Eroberung des Weltalls, Die

© Alive

Regie: Byron Haskin
Land / Jahr: USA 1955












Samuel T. Merritt (Walter Brooke) wird eine besondere Ehre zuteil: Er soll zum General befördert werden. Dafür ändert sich aber auch die Mission seines Raumschiffes, denn anstatt einer verhältnismäßig angenehmen Landung auf dem Mond, soll es nun ein Trip zum Mars werden - ein weitaus gefährlicheres Unterfangen.

Schneeballschlacht
Im Jahr 1955 waren Weltraumfilme noch abenteuerlichere Science-Fiction als heutzutage, schließlich fand die angebliche Mondlandung erst 1969 statt. Eine Mondmission wäre also in "Die Eroberung des Weltalls" auch schon ein echtes Abenteuer.
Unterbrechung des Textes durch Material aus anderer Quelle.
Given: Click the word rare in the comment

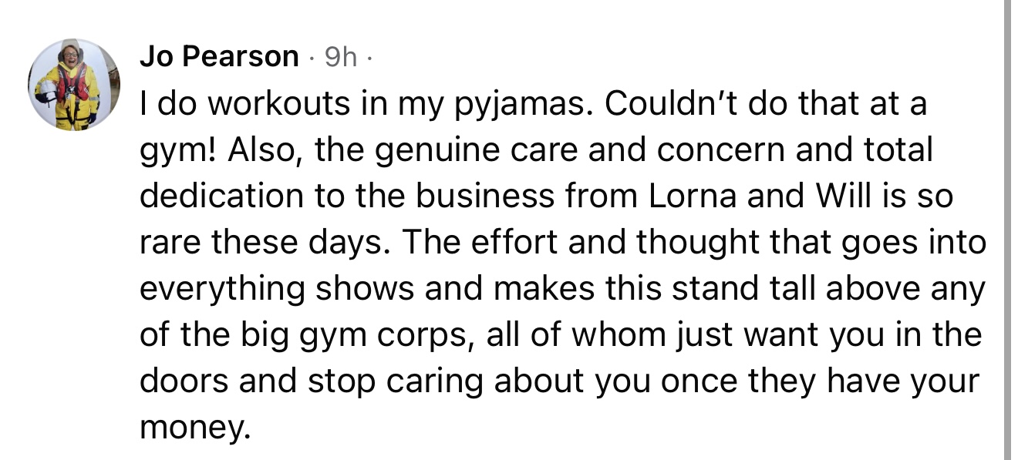Looking at the screenshot, I should [170, 243].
Dann kommt aber die Beförderung zum General der Geschichte in den Weg und aus der Mond- wird eine Mars-Mission - eine Zusatzportion Sci-Fi gibt es also.
Dabei gibt es natürlich einigen physikalischen Blödsinn, wie das bei Filmen dieser Ära noch wesentlich ausgeprägter ist, als bei modernen Spielfilmen. Highlights sind einerseits die paffenden Astronauten, die während des Kinoprogrammes an Bord des Raumschiffes auch gerne einmal ein Pfeifchen rauchen. Ein weiterer Absurditäts-Höhepunkt ist der Schneefall auf dem Mars, der den Roten Planeten  - selbstverständlich genau zu Weihnachten - zum Weißen Planeten macht. Auslöser für eine ordentliche Schneeballschlacht zwischen den Astronauten.

Unzufriedener Ausstatter
Während diese Logik-Fehler aufgrund ihrer grenzenlosen Naivität schon wieder richtig charmant sind, wirken die erzwungenen Suspense-Momente leider oftmals deplatziert. Inklusive Vor- und Abspann läuft "Die Eroberung des Weltalls" gerade einmal 81 Minuten und da ist es schon ein Armutszeugnis, dass es Regisseur Byron Haskin nicht schafft, die kurze Laufzeit für ordentliche Unterhaltung zu nutzen.
Damals, 1955, waren die Spezialeffekte vom allerfeinsten: "Dramatische Effekte, die niemals zuvor erreicht wurden", verspricht das US-Poster. Und man muss wirklich sagen, dass das Department tolle Arbeit geleistet hat. Auch wenn Chesley Bonestell, der Ausstatter des Filmes, der als "Vater der Modernen Weltraumkunst" gilt, mit der Gestaltung der Marsoberfläche nicht zufrieden war und angeblich den Film niemals gesehen hat.
"Die Eroberung des Weltalls" ist optisch auch heute noch ein nettes, wenn auch grenzenlos navies Weltraum-Abenteuer, inhaltlich ist er aber trotz seiner gerade einmal knapp 81 minütigen Laufzeit aber hin und wieder in die Länge gezogen. Unter dem Strich unbedeutende, wenig ereignisreiche Science-Fiction.